> _WHAT THE TASK REQUIRES_
Taking the line that contains "You are a computer-use" as the first, copy each line exactly up to and including the last line below.

[[ DATA PROVIDED, beginning ]]

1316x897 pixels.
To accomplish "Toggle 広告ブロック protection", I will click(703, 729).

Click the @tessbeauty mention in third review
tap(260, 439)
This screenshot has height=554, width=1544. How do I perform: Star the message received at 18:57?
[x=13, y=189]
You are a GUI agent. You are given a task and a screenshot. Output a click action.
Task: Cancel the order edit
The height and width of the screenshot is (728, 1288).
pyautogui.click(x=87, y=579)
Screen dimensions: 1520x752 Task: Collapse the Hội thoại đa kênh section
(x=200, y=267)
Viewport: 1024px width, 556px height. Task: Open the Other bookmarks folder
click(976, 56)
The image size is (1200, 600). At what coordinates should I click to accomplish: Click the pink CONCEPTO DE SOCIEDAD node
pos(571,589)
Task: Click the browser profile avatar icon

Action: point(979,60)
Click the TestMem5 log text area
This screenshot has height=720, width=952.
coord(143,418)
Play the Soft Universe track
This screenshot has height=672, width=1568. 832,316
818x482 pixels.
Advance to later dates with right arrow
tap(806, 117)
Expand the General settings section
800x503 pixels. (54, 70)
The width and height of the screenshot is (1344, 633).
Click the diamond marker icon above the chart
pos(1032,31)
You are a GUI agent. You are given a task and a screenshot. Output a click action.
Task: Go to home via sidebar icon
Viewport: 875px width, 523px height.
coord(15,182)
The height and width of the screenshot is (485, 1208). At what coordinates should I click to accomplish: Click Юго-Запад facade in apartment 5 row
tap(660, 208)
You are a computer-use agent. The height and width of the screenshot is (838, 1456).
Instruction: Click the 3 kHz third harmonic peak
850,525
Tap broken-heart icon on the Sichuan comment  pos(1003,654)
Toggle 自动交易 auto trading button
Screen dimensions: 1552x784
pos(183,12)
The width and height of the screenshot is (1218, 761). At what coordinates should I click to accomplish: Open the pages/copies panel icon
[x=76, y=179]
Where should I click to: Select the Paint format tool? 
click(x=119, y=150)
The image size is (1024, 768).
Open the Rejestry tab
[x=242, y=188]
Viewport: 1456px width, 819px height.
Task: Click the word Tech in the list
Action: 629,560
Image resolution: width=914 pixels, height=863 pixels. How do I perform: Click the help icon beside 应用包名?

[[ DATA PROVIDED, end ]]

> _OUTPUT OF THE EXERCISE_
You are a computer-use agent. The height and width of the screenshot is (838, 1456).
Instruction: Click the 3 kHz third harmonic peak
850,525
Tap broken-heart icon on the Sichuan comment  pos(1003,654)
Toggle 自动交易 auto trading button
Screen dimensions: 1552x784
pos(183,12)
The width and height of the screenshot is (1218, 761). At what coordinates should I click to accomplish: Open the pages/copies panel icon
[x=76, y=179]
Where should I click to: Select the Paint format tool? 
click(x=119, y=150)
The image size is (1024, 768).
Open the Rejestry tab
[x=242, y=188]
Viewport: 1456px width, 819px height.
Task: Click the word Tech in the list
Action: 629,560
Image resolution: width=914 pixels, height=863 pixels. How do I perform: Click the help icon beside 应用包名?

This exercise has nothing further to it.